BTW, not just because my layout is in there, but I have always thought that CTT does by far the best layout reviews and spreads I've seen. Roger Carps eye for detail and arrangement of a photo is the best in this business. I learned A LOT about photography from his feedback as I sent him photos for the aricle on my layout and he sent me advice back on how to improve them. In particular, the one he really likes (of the 2-6-6-2 coming around Raton Pass, was much improved after his advice. He is a true artist with layout articles, and the one on yours was really interesting.


----------



## AmFlyer (Mar 16, 2012)

It takes quite a while for the CTT magazines to make their way to the west coast. I just received mine yesterday (Saturday.) The article on Lee and the layout is truly great. I have followed the postings on the other forum with great interest. I have been a member here at MTF but was only looking at the S forum. I sure am glad I decided to look through the other MTF forums.
As an S gauge collector/operator I wish there was an S version of 'streets. the operating cars and trucks make a great difference in the realism and fun of the layout. Lee, I congratulate you on your accomplishments.


----------



## Pingman (Aug 18, 2015)

Two questions, Lee:

1. When the article was completed, had you already decided to revise your upper level? 

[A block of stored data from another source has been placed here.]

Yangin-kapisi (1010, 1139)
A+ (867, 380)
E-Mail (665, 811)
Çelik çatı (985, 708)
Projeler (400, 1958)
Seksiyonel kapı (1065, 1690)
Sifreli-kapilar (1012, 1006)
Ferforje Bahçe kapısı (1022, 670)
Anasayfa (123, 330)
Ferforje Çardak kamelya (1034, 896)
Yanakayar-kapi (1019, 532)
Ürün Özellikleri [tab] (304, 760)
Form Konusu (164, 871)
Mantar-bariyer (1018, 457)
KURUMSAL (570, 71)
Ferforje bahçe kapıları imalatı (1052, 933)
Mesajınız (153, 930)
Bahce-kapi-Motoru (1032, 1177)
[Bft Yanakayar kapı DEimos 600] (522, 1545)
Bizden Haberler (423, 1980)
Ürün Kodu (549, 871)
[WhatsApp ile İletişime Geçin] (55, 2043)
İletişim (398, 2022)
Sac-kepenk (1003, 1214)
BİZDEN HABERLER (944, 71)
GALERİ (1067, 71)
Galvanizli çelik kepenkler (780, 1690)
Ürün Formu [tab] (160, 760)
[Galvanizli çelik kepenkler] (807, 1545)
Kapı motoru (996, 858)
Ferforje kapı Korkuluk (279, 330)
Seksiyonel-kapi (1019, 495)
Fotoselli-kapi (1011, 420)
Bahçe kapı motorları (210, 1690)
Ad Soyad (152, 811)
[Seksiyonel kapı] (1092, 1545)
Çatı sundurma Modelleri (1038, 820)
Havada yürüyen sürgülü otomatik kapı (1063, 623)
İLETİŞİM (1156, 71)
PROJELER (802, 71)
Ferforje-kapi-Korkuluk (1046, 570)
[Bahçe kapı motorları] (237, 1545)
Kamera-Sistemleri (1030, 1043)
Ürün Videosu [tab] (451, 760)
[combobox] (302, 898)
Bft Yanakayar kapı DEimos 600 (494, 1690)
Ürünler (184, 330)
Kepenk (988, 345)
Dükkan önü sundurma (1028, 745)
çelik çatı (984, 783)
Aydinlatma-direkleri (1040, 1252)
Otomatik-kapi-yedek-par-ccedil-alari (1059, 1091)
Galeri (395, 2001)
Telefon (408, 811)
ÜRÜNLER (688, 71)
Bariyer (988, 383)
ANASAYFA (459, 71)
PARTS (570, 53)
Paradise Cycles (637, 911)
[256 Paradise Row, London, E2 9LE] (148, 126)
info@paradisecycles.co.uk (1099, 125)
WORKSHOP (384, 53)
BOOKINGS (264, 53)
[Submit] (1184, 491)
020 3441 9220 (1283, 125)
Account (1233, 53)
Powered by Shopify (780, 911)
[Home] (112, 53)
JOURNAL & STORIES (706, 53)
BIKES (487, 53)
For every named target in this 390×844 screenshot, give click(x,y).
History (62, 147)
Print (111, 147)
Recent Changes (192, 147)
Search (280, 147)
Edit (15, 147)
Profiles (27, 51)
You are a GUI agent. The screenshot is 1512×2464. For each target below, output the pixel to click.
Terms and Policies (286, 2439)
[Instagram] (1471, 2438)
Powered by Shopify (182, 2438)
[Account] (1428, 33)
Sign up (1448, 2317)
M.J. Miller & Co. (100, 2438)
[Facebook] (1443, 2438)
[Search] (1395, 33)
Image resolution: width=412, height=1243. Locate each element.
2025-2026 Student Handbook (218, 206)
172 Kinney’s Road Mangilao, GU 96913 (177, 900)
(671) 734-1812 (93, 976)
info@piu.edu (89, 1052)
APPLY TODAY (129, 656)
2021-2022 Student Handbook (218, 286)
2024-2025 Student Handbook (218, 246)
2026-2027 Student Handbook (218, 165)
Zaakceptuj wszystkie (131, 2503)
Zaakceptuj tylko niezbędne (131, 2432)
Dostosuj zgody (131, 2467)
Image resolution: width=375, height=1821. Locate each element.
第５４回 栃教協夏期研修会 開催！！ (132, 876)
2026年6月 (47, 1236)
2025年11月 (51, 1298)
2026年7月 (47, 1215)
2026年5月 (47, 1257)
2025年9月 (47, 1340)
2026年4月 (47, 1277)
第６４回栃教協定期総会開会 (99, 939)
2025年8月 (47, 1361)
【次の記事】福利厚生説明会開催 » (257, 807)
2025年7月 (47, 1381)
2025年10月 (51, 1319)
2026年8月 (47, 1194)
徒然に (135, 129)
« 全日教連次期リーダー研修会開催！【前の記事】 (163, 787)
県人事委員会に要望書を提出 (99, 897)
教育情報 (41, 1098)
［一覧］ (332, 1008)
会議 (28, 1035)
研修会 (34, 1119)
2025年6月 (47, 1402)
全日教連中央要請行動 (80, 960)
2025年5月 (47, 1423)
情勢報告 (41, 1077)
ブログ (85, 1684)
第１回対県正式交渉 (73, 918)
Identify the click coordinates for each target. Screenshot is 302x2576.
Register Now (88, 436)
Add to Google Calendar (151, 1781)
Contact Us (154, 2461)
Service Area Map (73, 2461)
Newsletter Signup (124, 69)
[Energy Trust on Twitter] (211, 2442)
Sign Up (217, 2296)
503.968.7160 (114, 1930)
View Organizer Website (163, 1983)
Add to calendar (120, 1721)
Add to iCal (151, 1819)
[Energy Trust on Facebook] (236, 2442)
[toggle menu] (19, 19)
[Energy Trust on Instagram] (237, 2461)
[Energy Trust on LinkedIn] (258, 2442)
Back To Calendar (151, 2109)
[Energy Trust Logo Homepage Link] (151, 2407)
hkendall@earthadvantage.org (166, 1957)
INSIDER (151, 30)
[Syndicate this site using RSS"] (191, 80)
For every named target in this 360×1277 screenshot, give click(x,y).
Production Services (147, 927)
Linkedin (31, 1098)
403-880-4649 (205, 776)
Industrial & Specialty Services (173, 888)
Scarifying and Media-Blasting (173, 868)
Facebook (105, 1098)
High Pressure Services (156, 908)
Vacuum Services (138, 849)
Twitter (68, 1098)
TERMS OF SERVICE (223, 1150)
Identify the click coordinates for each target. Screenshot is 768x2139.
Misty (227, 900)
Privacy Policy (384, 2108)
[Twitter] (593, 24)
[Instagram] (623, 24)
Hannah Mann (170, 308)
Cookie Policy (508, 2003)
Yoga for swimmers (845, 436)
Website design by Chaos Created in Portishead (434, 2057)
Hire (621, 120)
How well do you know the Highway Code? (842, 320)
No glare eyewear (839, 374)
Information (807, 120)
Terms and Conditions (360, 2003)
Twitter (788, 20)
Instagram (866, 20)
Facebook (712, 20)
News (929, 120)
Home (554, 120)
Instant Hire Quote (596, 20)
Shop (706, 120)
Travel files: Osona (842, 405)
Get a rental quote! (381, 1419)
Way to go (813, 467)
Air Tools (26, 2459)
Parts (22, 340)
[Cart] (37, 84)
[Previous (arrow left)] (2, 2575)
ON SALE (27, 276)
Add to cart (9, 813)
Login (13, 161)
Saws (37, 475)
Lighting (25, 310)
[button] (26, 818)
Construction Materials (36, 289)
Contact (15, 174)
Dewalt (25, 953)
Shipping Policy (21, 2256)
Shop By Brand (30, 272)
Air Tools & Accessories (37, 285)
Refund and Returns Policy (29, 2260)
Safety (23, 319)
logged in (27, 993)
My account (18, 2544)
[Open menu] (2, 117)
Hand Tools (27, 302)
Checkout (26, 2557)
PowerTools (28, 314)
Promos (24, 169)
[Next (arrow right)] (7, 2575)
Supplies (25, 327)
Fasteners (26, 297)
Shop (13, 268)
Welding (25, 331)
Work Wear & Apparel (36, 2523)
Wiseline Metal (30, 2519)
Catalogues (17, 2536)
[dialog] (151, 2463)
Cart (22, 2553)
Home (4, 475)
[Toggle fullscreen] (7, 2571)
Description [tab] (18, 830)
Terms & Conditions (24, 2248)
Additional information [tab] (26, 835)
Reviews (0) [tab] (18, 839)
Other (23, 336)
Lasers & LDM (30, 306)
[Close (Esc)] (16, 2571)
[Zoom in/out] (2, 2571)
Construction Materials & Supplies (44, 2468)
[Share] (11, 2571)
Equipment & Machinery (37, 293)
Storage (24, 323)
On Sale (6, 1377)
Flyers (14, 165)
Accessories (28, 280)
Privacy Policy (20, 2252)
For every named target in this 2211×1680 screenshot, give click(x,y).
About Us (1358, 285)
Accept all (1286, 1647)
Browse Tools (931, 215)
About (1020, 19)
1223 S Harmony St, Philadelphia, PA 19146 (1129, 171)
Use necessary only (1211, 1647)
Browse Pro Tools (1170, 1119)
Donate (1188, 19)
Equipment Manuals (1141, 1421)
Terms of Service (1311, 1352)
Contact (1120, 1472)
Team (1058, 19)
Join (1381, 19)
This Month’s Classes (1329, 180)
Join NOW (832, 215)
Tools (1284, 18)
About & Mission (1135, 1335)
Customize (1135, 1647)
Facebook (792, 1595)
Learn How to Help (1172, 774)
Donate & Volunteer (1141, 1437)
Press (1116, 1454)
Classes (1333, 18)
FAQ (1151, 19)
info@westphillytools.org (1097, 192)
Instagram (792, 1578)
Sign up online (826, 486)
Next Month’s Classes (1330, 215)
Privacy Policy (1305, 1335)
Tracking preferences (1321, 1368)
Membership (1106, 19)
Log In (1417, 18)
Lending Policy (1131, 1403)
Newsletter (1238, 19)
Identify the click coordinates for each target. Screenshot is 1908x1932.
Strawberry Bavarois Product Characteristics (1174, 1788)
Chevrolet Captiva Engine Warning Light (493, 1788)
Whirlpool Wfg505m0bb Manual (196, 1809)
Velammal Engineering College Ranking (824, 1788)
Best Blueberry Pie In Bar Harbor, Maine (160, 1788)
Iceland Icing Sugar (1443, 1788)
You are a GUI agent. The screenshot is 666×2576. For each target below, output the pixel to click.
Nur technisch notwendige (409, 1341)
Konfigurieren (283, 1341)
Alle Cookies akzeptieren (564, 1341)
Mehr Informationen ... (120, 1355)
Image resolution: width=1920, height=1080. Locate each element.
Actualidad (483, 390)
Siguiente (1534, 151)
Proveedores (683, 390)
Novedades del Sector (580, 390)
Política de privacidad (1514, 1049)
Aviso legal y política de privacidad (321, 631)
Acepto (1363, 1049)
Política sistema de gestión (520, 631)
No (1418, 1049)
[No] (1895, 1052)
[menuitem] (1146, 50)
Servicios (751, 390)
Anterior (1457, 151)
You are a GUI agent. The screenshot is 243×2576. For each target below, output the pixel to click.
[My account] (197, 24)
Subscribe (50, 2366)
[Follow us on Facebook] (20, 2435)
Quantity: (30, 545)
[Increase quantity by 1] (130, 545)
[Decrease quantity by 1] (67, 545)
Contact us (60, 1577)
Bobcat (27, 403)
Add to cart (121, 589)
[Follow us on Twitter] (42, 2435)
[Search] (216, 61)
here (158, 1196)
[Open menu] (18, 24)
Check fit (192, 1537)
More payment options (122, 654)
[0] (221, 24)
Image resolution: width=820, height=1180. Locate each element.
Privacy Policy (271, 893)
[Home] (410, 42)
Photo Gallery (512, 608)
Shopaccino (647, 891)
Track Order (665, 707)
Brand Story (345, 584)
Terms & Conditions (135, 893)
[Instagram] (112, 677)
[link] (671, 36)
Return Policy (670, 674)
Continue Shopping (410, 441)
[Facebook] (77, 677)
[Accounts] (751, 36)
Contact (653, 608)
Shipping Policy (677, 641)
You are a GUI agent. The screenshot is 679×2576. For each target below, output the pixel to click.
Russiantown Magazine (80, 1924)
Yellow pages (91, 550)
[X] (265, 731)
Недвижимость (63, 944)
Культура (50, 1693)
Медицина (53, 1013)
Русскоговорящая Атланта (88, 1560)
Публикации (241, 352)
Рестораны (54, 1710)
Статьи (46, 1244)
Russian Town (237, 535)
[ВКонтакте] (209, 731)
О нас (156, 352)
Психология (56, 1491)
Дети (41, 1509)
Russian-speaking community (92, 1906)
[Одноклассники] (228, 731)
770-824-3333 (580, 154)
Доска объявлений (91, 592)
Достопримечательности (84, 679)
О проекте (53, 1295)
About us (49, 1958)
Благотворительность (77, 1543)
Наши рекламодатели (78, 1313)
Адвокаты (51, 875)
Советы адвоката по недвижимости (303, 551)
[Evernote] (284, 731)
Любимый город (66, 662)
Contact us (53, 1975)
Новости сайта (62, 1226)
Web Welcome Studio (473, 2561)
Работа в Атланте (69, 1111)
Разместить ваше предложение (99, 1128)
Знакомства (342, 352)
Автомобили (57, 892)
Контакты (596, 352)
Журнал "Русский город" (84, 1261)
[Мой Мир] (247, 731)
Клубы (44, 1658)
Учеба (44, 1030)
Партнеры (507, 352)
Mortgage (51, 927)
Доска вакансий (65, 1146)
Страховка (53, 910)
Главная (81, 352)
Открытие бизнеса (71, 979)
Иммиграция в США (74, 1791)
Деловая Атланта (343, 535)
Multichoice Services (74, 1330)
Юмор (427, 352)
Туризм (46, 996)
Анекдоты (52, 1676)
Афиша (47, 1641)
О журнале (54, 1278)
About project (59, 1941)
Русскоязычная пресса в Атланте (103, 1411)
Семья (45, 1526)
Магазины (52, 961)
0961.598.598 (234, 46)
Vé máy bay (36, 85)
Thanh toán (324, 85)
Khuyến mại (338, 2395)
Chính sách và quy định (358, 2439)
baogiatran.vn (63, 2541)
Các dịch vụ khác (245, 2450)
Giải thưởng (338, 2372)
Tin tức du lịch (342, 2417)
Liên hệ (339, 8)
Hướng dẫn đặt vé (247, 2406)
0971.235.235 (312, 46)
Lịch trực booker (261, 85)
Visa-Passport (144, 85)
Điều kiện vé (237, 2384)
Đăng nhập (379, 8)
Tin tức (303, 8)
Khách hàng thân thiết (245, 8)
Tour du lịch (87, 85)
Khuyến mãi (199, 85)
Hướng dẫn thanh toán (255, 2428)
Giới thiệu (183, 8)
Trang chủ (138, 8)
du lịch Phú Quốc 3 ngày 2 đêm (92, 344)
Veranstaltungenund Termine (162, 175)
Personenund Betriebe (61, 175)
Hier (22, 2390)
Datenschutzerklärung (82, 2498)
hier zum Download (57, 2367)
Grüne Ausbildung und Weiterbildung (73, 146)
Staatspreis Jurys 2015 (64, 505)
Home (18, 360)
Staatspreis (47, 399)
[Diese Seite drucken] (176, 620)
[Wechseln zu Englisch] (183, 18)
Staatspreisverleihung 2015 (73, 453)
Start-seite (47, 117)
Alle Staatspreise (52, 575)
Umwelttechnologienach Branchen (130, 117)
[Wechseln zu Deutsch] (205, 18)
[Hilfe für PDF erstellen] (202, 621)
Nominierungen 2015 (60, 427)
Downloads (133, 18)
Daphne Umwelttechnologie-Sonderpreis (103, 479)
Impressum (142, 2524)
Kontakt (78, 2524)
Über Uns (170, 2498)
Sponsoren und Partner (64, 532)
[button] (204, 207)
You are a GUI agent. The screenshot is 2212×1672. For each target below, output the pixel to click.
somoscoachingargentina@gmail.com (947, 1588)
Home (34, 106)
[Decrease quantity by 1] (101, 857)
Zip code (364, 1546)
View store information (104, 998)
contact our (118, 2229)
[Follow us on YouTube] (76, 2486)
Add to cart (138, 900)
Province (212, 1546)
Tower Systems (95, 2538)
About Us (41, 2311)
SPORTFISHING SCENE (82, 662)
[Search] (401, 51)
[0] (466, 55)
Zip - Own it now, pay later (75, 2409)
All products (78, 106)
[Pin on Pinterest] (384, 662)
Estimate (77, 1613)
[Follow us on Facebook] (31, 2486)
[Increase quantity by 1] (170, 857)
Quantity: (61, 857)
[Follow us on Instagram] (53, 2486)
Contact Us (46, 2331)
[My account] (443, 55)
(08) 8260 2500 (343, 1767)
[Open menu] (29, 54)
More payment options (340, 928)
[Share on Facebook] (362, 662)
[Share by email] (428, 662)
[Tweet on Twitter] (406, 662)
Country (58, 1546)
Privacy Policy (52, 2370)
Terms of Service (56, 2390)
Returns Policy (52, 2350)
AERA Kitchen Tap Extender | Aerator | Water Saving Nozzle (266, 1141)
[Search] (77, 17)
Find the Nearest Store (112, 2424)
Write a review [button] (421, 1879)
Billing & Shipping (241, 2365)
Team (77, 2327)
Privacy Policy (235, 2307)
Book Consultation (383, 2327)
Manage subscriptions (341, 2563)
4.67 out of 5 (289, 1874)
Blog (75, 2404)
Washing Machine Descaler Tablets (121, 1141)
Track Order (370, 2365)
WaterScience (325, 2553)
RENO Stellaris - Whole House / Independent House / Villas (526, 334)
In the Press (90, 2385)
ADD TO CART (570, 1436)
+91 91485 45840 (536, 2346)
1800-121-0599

2. How soon after the article was completed did you begin the upper level revision?

Thanks.


----------



## Lee Willis (Jan 1, 2014)

No, I had not decided to revise my upper level when the article was done. had no even thought of it. 

The article was locked in in early December of last year. I didn't decided to revise my upper level until late Spring. this year.


----------



## teledoc (Oct 22, 2014)

Just got home, and my issue was waiting. Great article, BUT, "Can I have your autograph????" LOL. Congrats!!


----------



## DMASSO (Jul 25, 2015)

Lee Willis said:


> Thank you, Dmasso I saw the previous issue spread about you club layout. Nice set up you guys have. It represents a lot of work. I liked it a lot.
> 
> BTW, not just because my layout is in there, but I have always thought that CTT does by far the best layout reviews and spreads I've seen. Roger Carps eye for detail and arrangement of a photo is the best in this business. I learned A LOT about photography from his feedback as I sent him photos for the aricle on my layout and he sent me advice back on how to improve them. In particular, the one he really likes (of the 2-6-6-2 coming around Raton Pass, was much improved after his advice. He is a true artist with layout articles, and the one on yours was really interesting.


Thank you Lee.

Don
bmrailways.com


----------



## MOVL (Aug 23, 2015)

Congratulations Lee! I'll be sure to get a copy of the mag.


----------



## bill937ca (Jul 18, 2014)

FVTrains said:


> Lee
> 
> Read the article online, congratulations! Was disappointed that there were no photos of the waterskiing or sailing. Also no mention of the grocery store horse ride. But it was nonetheless an outstanding article. As great as the article is, though, it really doesn't give your layout its deserved admiration, that's how wonderful it is.
> 
> ...


There was a picture of Lee's water skiing scene on page 8 of the September 2015 Classic Toy Trains.


----------